◆ **Exercise objective**
Would you please copy only the lines from the line that contains "Image resolution: width=800" to the end of the data below, exactly, leaving every picture out?

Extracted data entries
***

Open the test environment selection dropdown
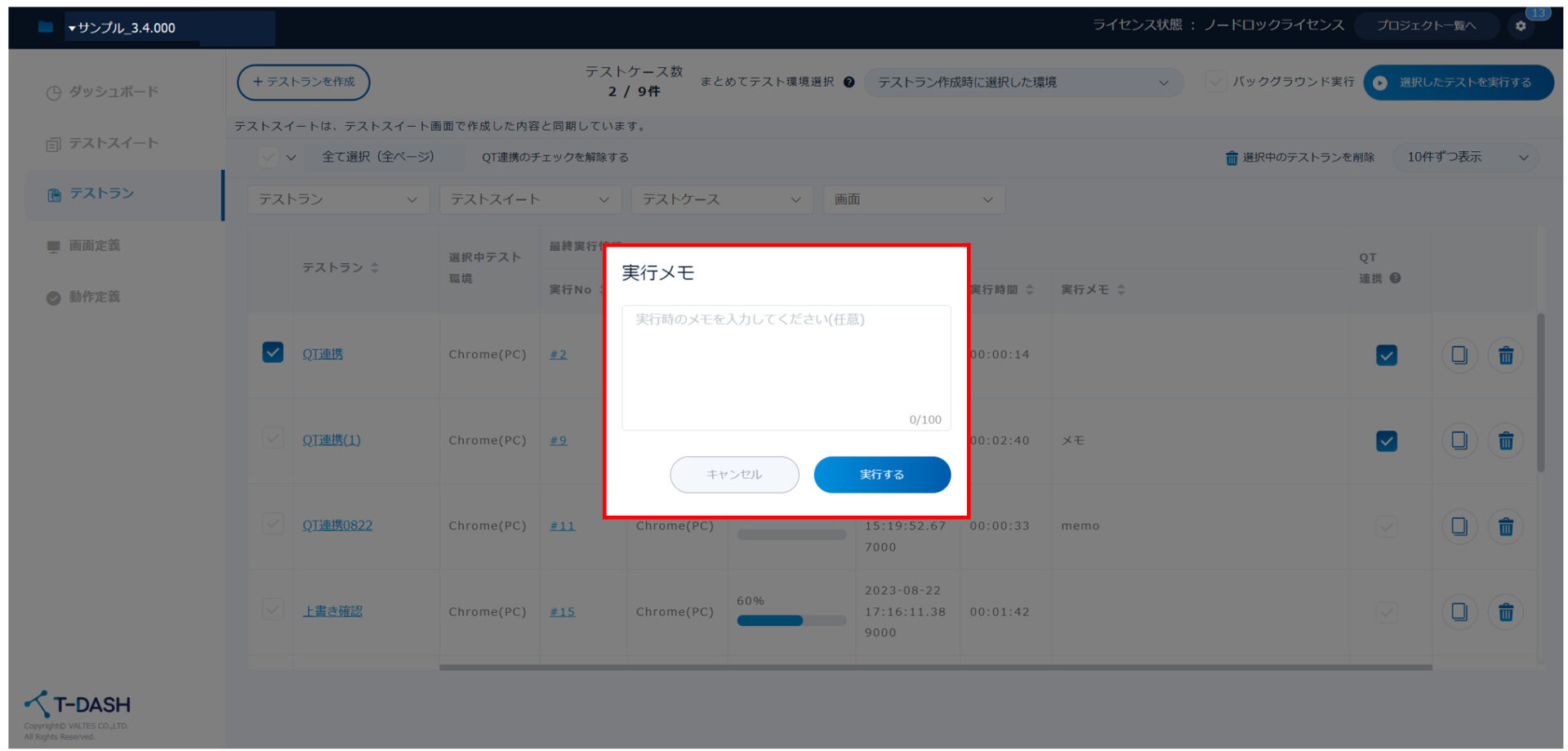 pyautogui.click(x=1022, y=83)
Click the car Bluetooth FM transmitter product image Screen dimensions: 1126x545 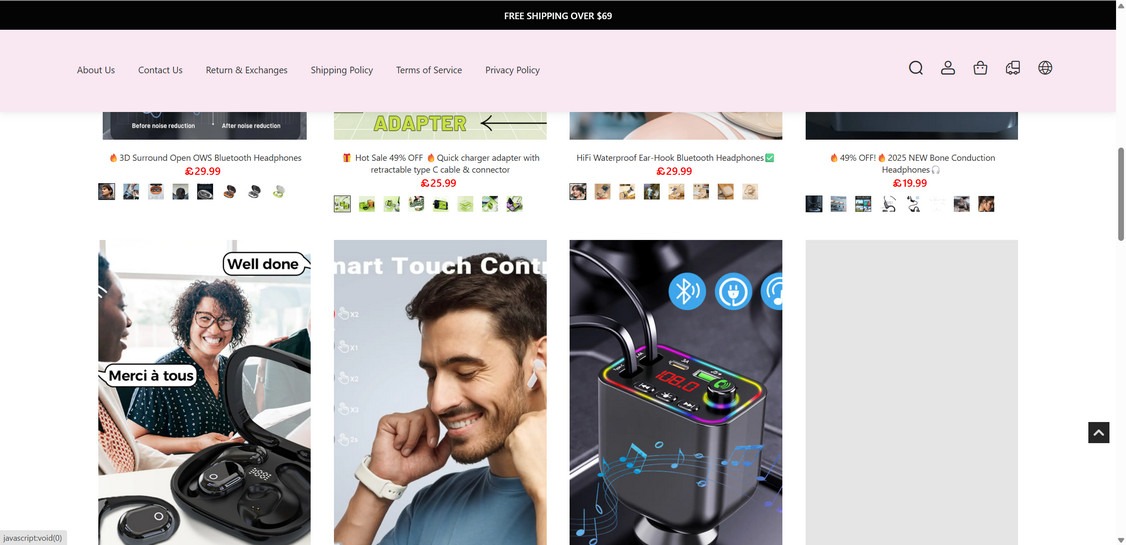(x=676, y=392)
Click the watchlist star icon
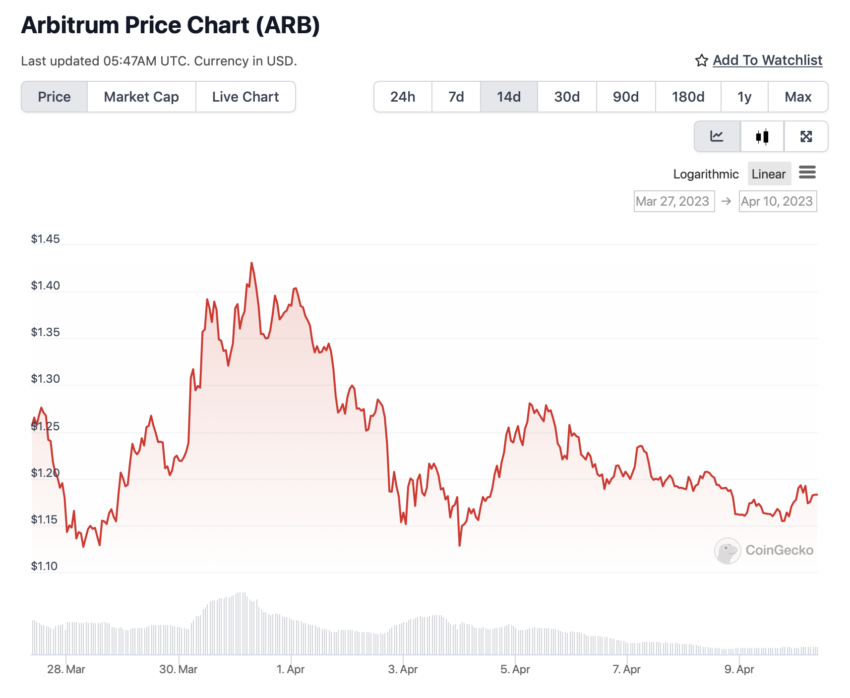This screenshot has width=850, height=698. coord(701,60)
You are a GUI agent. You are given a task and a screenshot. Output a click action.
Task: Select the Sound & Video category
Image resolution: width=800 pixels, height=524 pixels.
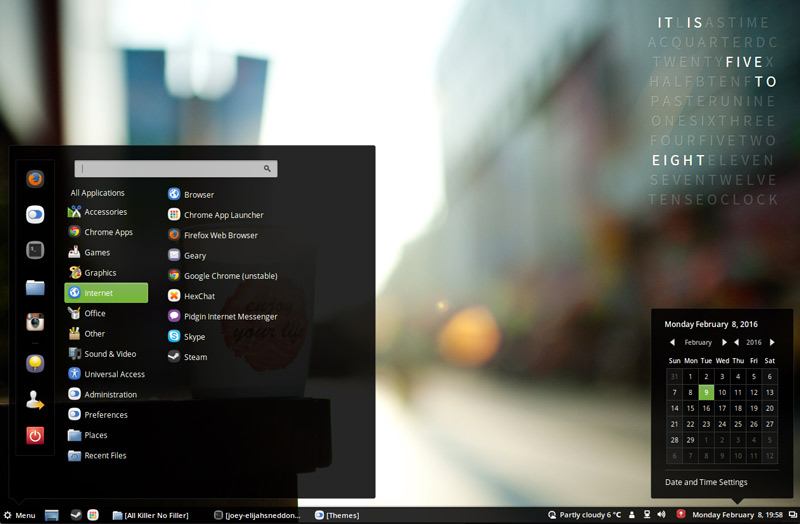click(109, 354)
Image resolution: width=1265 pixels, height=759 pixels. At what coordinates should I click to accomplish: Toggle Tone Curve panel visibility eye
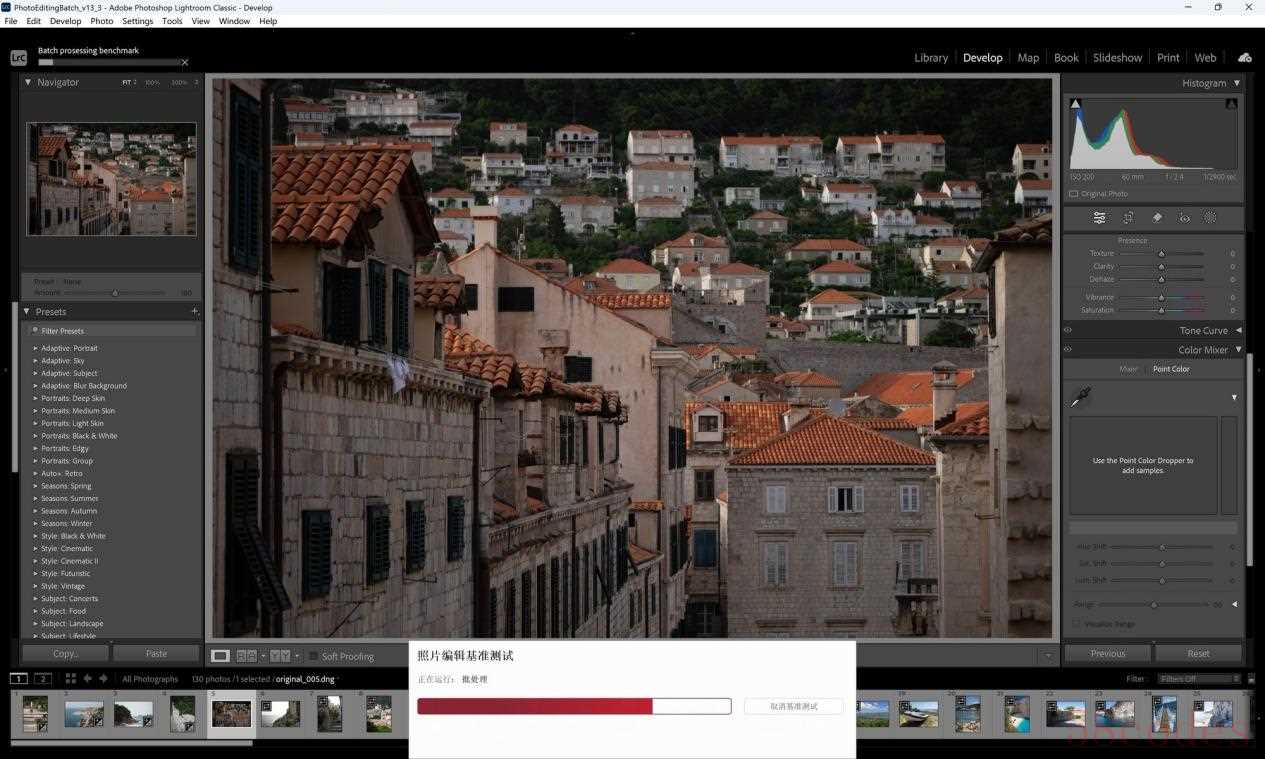pos(1068,330)
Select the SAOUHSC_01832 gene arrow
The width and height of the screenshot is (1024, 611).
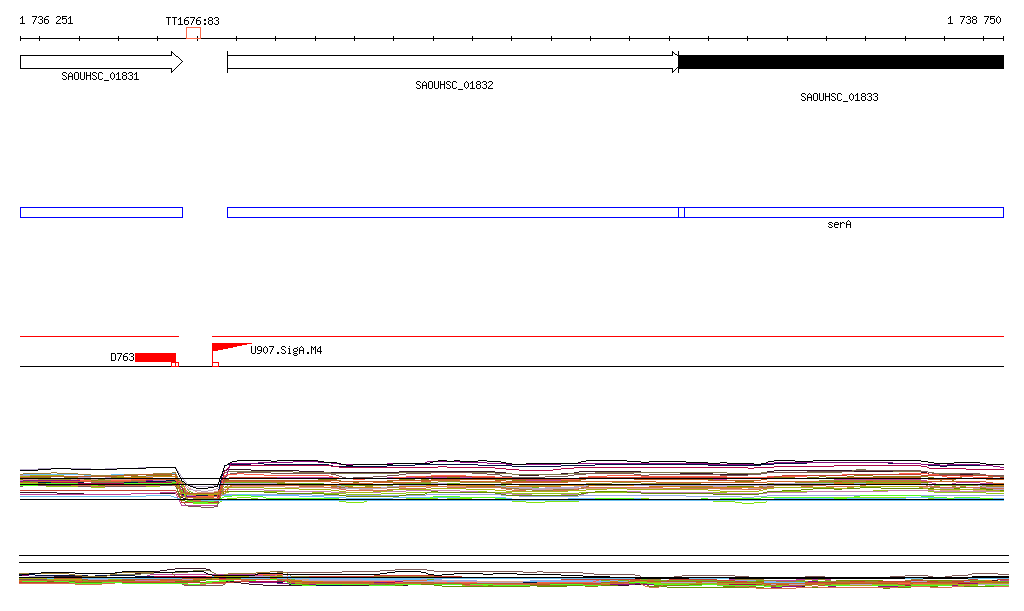(452, 62)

***

◆ **Your response**
Image resolution: width=800 pixels, height=524 pixels.
click(109, 354)
Image resolution: width=1265 pixels, height=759 pixels. At what coordinates should I click to accomplish: Toggle Tone Curve panel visibility eye
pos(1068,330)
Select the SAOUHSC_01832 gene arrow
The width and height of the screenshot is (1024, 611).
(452, 62)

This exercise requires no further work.